YOUR INSTRUCTIONS:
Extract every line of the material below that contains the string "dimensions", matching case exactly.

Begin SUPPLIED DATA

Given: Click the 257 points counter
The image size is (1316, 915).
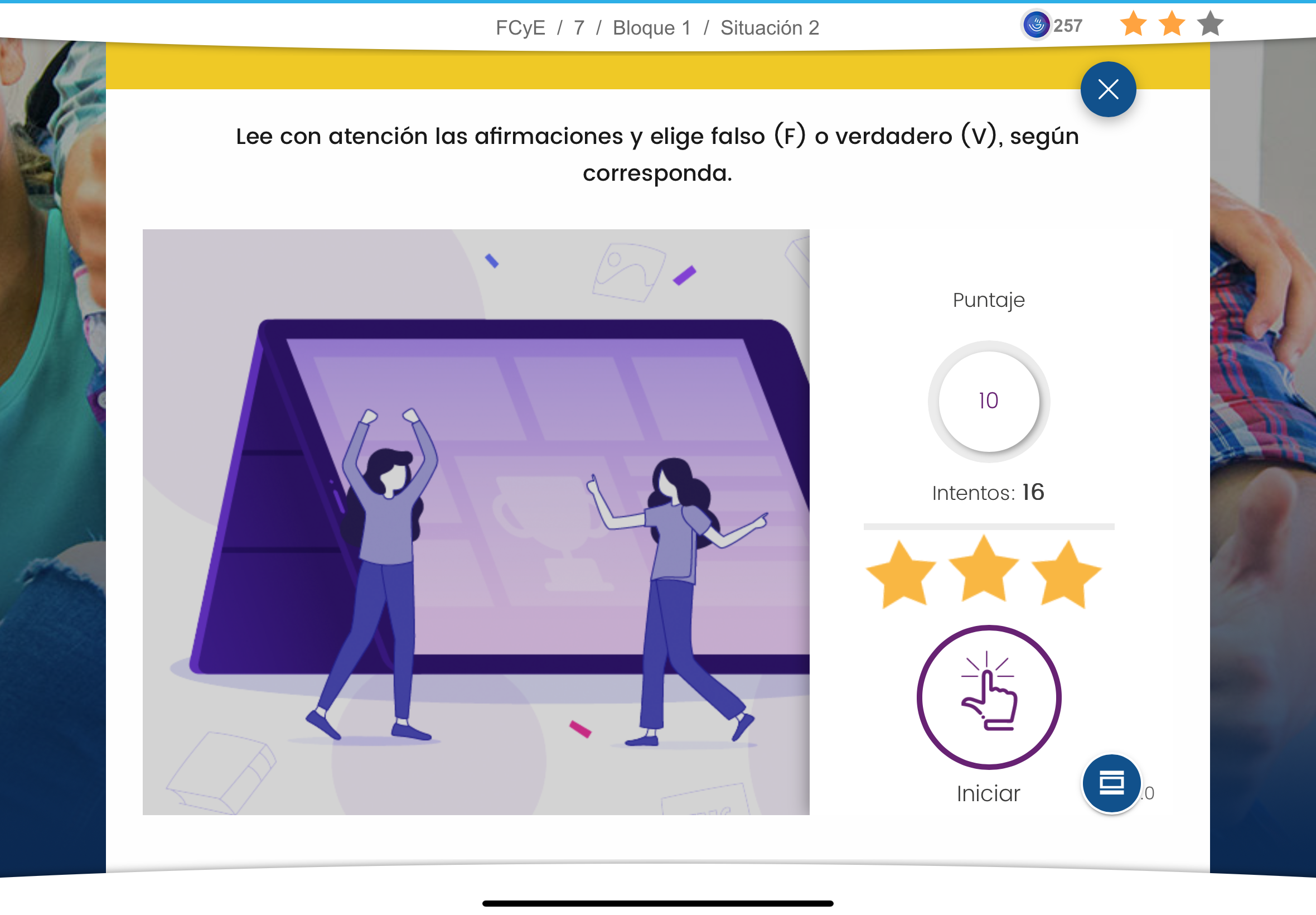Looking at the screenshot, I should click(x=1068, y=26).
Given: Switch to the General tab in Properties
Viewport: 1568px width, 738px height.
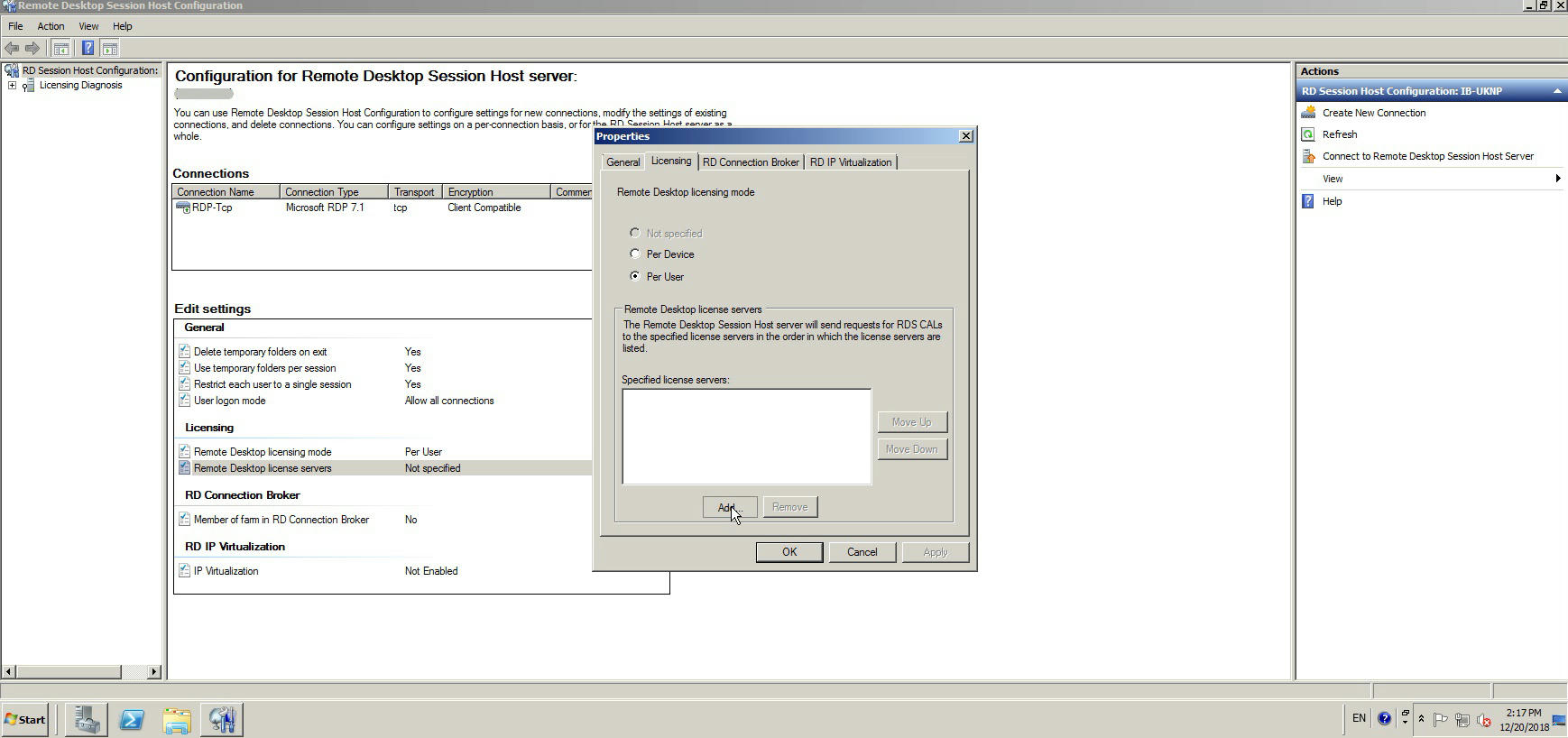Looking at the screenshot, I should (x=623, y=162).
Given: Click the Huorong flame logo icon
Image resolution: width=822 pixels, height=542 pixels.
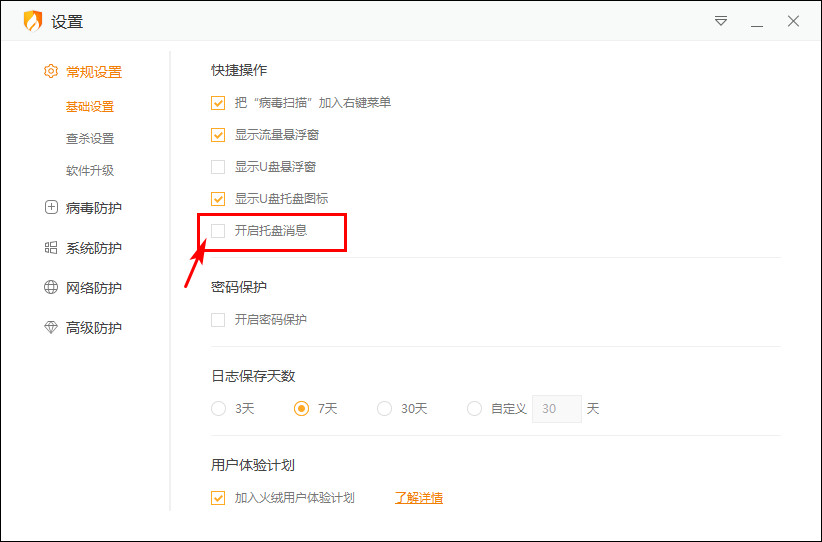Looking at the screenshot, I should coord(33,21).
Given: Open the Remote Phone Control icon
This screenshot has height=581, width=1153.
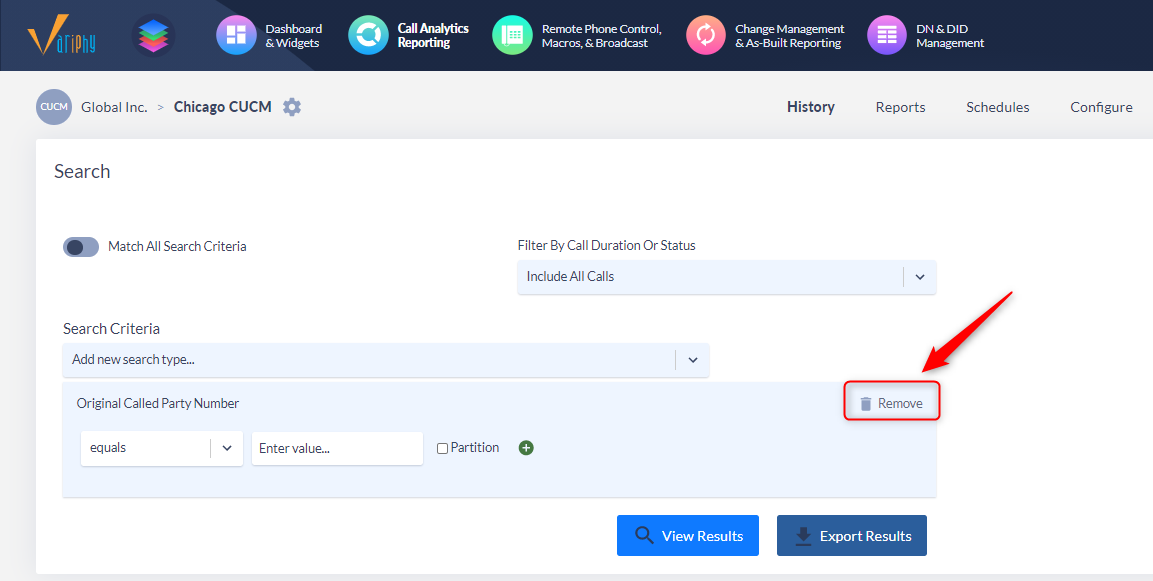Looking at the screenshot, I should click(x=512, y=35).
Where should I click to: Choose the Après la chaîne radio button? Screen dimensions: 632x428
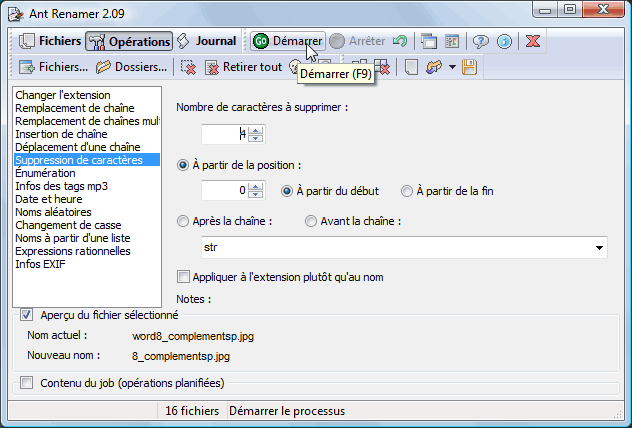point(183,221)
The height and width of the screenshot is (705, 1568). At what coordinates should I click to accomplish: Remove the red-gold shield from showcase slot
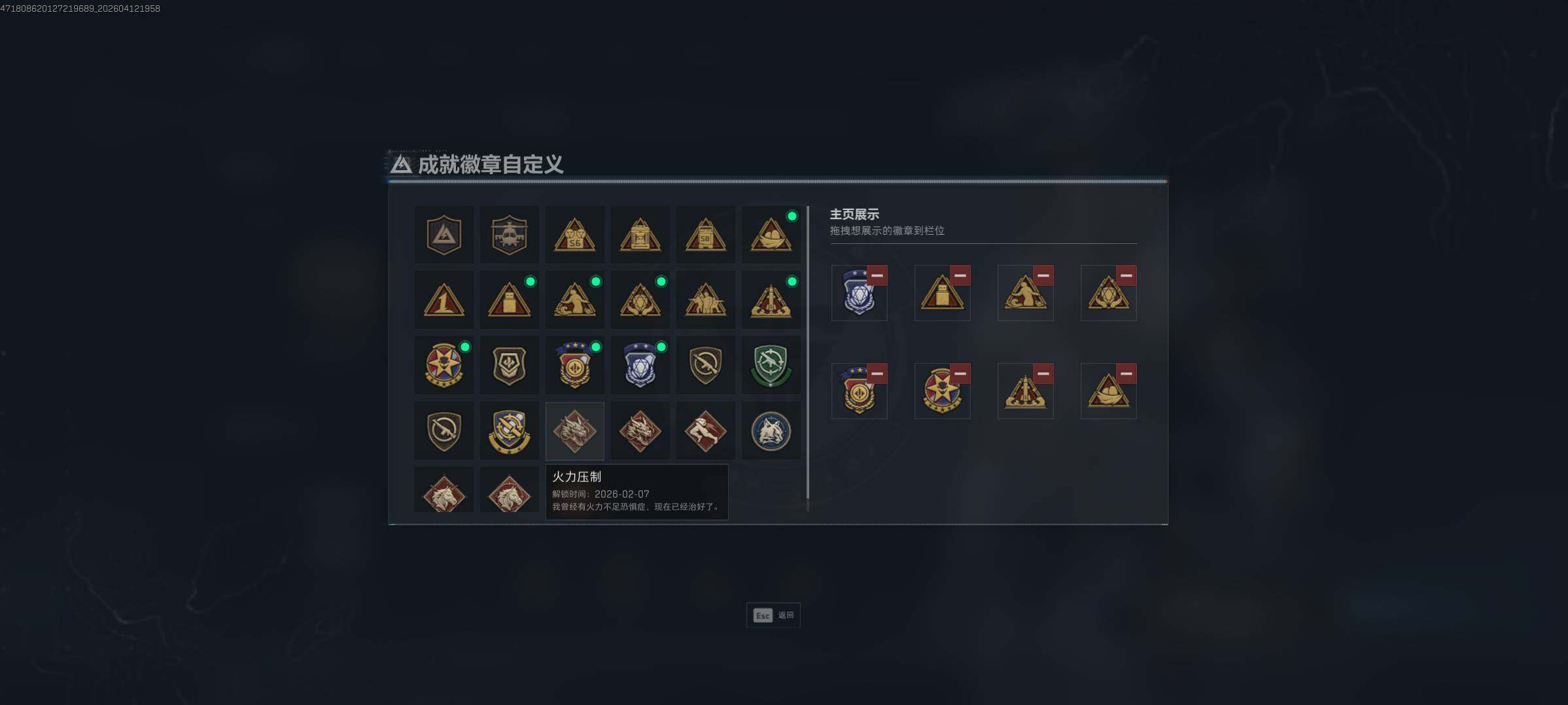[877, 373]
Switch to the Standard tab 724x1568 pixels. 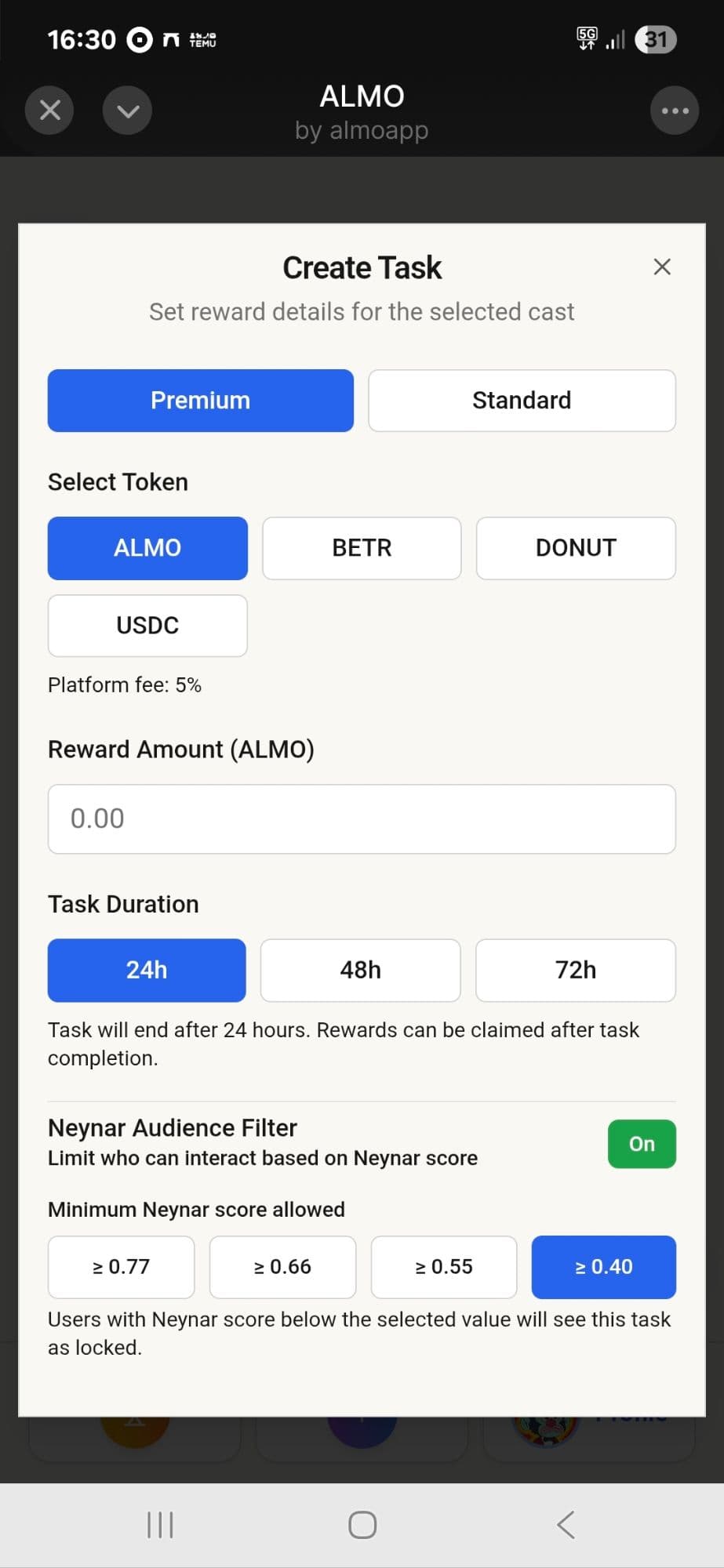pos(522,401)
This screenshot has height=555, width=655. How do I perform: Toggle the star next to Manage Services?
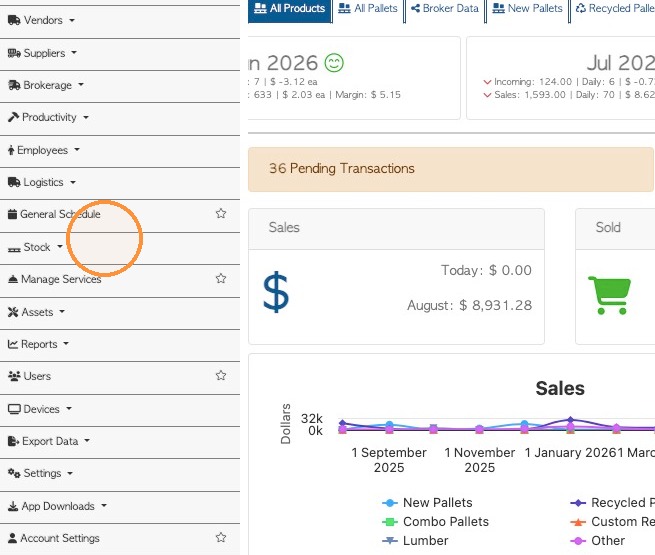[221, 278]
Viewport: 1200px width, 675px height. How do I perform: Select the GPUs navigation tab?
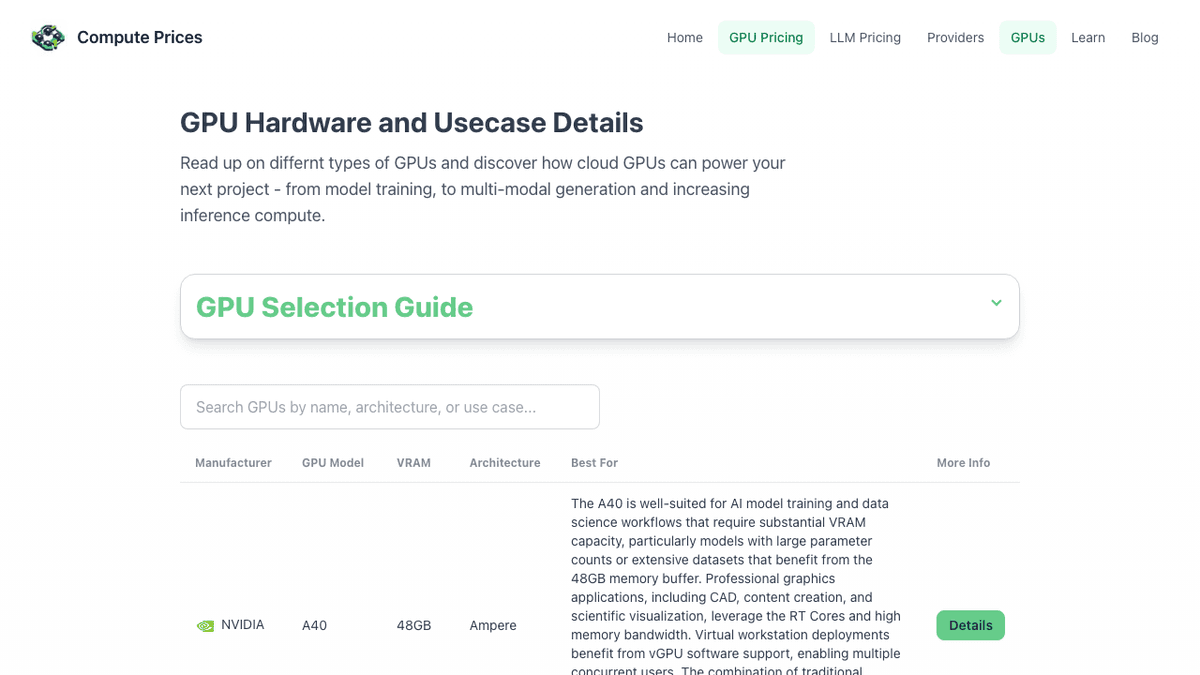pos(1027,38)
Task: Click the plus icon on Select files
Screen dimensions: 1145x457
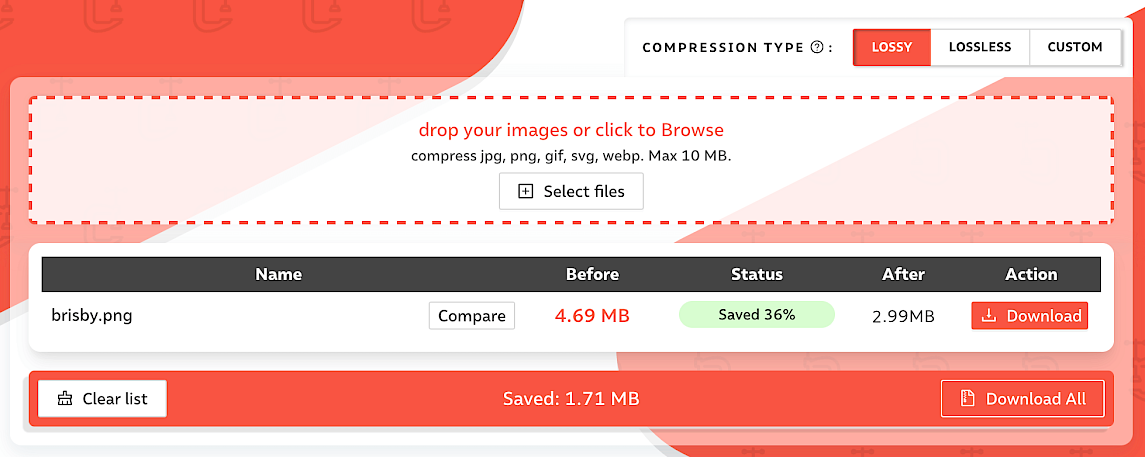Action: tap(526, 191)
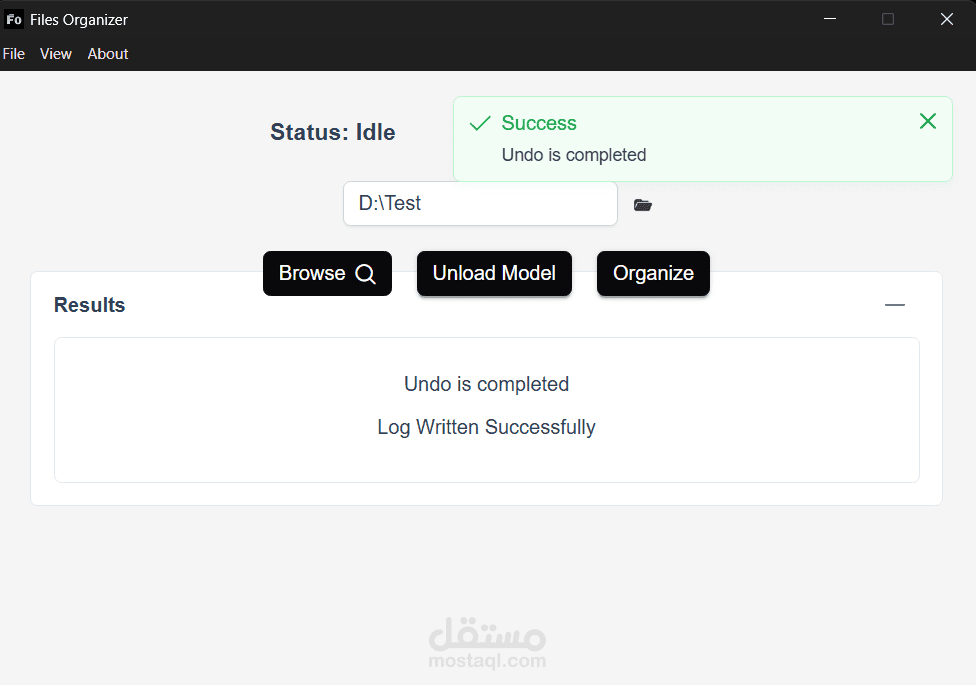
Task: Click the Success title in the notification
Action: coord(539,123)
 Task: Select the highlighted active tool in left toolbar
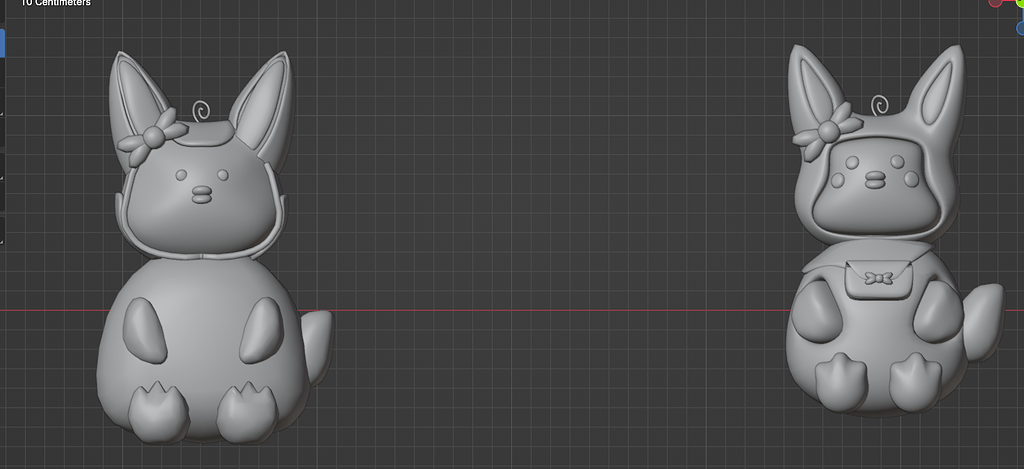point(2,42)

End SUPPLIED DATA

RESULT BELOW:
Where should I click to: Choose the Après la chaîne radio button? Screen dimensions: 632x428
Screen dimensions: 1145x457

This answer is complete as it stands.